ByteCount¶
Status: Stable
documented, exercised by the test suite and/or worked examples, with no known limitations recorded.
Description¶
Examples¶
No verified examples yet for this function.
Implementation notes¶
builtin_bytecount (src/core.c) recursively sums byte_count_internal over the tree: sizeof(Expr) per node, plus strlen+1 for symbol/string payloads and sizeof(Expr*) * arg_count for each function's argument array, descending into the head and all arguments.

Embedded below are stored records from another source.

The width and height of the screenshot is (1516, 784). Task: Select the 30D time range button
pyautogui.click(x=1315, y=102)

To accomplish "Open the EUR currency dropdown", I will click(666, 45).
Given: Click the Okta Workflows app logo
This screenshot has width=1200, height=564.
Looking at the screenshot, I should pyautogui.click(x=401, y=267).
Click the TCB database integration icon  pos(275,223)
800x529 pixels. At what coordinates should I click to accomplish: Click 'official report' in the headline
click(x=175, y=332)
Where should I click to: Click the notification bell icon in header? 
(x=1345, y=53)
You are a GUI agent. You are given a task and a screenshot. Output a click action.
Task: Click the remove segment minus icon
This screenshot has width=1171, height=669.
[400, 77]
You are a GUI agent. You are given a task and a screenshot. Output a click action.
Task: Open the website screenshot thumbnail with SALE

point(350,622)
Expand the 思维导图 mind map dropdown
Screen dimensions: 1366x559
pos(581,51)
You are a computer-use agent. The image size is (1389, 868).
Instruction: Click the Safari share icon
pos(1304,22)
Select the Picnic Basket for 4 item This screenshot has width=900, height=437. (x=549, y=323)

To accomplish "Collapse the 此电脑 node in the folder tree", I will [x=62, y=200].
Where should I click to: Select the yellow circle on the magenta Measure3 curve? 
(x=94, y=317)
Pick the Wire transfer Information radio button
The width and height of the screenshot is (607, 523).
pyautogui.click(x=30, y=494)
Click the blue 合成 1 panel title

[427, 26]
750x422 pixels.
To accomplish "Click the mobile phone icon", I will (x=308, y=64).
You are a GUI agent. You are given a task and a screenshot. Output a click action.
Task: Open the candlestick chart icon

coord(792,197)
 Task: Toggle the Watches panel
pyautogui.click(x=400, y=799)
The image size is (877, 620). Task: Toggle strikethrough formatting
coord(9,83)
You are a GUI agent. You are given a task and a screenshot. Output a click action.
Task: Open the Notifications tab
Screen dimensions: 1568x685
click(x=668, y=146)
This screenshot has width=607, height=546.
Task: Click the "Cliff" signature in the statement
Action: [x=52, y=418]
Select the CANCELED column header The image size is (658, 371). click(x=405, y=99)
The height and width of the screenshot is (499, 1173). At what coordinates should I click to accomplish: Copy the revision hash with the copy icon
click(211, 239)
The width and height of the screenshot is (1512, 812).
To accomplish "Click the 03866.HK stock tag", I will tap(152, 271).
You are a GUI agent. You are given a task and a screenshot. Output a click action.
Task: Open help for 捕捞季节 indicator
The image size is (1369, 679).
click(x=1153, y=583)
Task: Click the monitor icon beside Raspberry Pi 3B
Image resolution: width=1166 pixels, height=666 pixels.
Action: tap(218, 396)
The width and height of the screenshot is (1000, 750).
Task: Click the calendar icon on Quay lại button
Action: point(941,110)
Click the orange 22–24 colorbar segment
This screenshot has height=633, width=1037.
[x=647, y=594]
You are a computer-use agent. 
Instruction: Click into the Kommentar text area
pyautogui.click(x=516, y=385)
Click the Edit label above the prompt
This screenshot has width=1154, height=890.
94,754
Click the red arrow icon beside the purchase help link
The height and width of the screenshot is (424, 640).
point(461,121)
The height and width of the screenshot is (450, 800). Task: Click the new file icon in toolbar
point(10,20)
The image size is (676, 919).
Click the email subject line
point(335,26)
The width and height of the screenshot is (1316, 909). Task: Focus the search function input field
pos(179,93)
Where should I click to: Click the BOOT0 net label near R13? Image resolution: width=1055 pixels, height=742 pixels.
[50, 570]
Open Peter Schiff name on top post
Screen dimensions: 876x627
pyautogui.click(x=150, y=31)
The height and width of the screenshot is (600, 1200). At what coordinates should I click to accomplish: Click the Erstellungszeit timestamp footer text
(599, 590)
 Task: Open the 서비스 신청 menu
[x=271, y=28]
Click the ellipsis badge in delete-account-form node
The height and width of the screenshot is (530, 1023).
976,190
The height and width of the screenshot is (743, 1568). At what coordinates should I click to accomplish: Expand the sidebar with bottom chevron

It returns an integer; the count is a structural estimate and does not account for GMP/MPFR limb storage of bigints/reals.
Protected.- Uses
sizeof()in C and measures the internal AST memory allocation boundaries, dynamically capturing sizes of individual strings, symbols, allocated blocks, arrays, and expression structs.
Attributes: Protected.
Implementation status¶
Stable — documented, exercised by the test suite and/or worked examples, with no known limitations recorded.
References¶
- Source:
src/core.c - Specification:
docs/spec/builtins/expression-information.md
Notes & additional examples¶
Worked examples¶
In[1]:= ByteCount[5]
Out[1]= 48
In[2]:= ByteCount[{1, 2, 3}]
Out[2]= 269
In[3]:= ByteCount[x^2 + 1]
Out[3]= 381
Notes¶
ByteCount reports the number of bytes Mathilda uses internally to store an expression, including every subexpression node. The exact figures are an implementation detail of the build and are useful mainly for comparing the relative size of expressions. Note that an arbitrary-precision integer such as Factorial[50] reports the same node size as a small integer (48) because the count measures the expression node, not the heap-allocated GMP limbs behind a bignum — whereas a 100-element list scales linearly with its elements.